Da uno spot all’altro
Non so se l’abitudine ci abbia intontito, ma è un fatto che in televisione la pubblicità non è più quella di una volta, è stata rivoluzionata. I giornalisti interrompono il programma in corso per annunciare con naturalezza: ”Andiamo in pubblicità”. Addirittura ci avvertono che lo spot dura 30 secondi o 2 minuti. Il messaggio commerciale non ti arriva più addosso all’improvviso ma fa parte integrante delle notizie, dei commenti e “fa scena”. Hanno liberato il mostro? No, è solo evoluzione. Certo ne è passato di tempo dal teatrino di Carosello, quando si proiettavano scenette adatte ai più piccoli fra noi utenti ma strizzavano l’occhio alle loro mamme. La tecnica era come lo zuccherino di Mary Poppins che consente alla pillola-spot di andar giù più facilmente.

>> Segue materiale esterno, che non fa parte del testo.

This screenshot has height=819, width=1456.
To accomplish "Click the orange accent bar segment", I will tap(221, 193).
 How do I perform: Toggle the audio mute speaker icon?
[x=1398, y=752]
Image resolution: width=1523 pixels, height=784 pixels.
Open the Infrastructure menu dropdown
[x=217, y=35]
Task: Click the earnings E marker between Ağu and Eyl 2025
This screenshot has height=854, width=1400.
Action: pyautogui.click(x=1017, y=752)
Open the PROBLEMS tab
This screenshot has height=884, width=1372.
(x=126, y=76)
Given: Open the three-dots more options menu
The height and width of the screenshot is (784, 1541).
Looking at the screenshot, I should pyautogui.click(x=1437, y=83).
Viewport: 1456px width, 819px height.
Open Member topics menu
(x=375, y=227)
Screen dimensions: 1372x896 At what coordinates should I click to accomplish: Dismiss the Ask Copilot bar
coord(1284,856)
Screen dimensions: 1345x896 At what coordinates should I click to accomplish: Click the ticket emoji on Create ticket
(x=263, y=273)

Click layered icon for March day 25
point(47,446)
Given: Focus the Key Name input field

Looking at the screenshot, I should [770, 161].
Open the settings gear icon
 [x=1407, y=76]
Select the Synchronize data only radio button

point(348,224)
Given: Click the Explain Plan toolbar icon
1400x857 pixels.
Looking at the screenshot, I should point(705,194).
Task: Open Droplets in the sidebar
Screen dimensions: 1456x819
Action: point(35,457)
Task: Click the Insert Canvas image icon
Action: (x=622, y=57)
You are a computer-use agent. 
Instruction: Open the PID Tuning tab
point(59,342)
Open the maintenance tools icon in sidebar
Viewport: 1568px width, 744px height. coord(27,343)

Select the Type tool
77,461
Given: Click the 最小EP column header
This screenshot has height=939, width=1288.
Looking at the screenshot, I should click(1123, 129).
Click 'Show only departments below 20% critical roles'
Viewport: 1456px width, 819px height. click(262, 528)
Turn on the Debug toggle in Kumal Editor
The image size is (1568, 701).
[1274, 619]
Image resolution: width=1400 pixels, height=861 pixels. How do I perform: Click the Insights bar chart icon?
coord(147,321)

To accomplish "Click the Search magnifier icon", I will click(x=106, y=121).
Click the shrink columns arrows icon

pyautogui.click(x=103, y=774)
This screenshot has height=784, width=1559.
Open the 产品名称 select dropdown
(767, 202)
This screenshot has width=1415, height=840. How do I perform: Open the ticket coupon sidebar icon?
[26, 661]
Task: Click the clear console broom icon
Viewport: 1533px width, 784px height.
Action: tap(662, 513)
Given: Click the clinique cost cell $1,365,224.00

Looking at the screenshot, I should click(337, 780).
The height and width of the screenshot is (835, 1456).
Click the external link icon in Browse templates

Oggi, questo linguaggio della comunicazione universale ha invaso tutti gli spazi, sia quelli geografici sia quelli dei media. Nulla sfugge alla pubblicità, scriveva nel 2005 Filippo Gentiloni, “neppure i contesti più sacri, meno adatti a un dentifricio, a una macchina, a un profumo.” E commentava amaramente: “Nei media anche le notizie e i programmi più tragici sono incastonati in un quadro pubblicitario” (Il silenzio della parola, Claudiana editrice).
No comment.
Citazione d’autore
La comunità di destino della specie umana di fronte a problemi vitali e mortali comuni richiede una politica dell’umanità: questa si dovrebbe fondare sul concetto di Terra-Patria, che porta in sé la coscienza del destino comune, dell’identità comune, dell’origine terrestre comune dell’umanità. La Terra-Patria, lungi dal negare le patrie singolari, le dovrebbe integrare in una grande patria comune.”
Edgar Morin
La via, Raffaello Cortina editore 2012
I “pensieri virali” di oggi – mi sono arrivati proprio di domenica, compleanno del mio figlioccio! – abbracciono due argomenti estremi, il troppo e il poco, le invasioni delle persone in emergenza e la sparizione, poco alla volta, delle api, picolissimo e importantissimo mondo della fauna. Con il suo solito equilibro, con la solita tranquilla chiarezza, lo scrittore evidenzia i fatti con semplicità e naturalezza, togliendo scoop e catastrofismi. La lettura dei suoi pensieri dà, anche stavolta, tranquillità, serenità – grazie, Ivo!
Grazie Ivo per aver ricordato le api, senza il loro prezioso lavoro noi non avremmo cibo…
Le stiamo uccidendo con i pesticidi che fanno male anche a noi…se scegliamo di magiare biologico facciamo qualcosa di concreto per tutelare la nostra salute e la loro.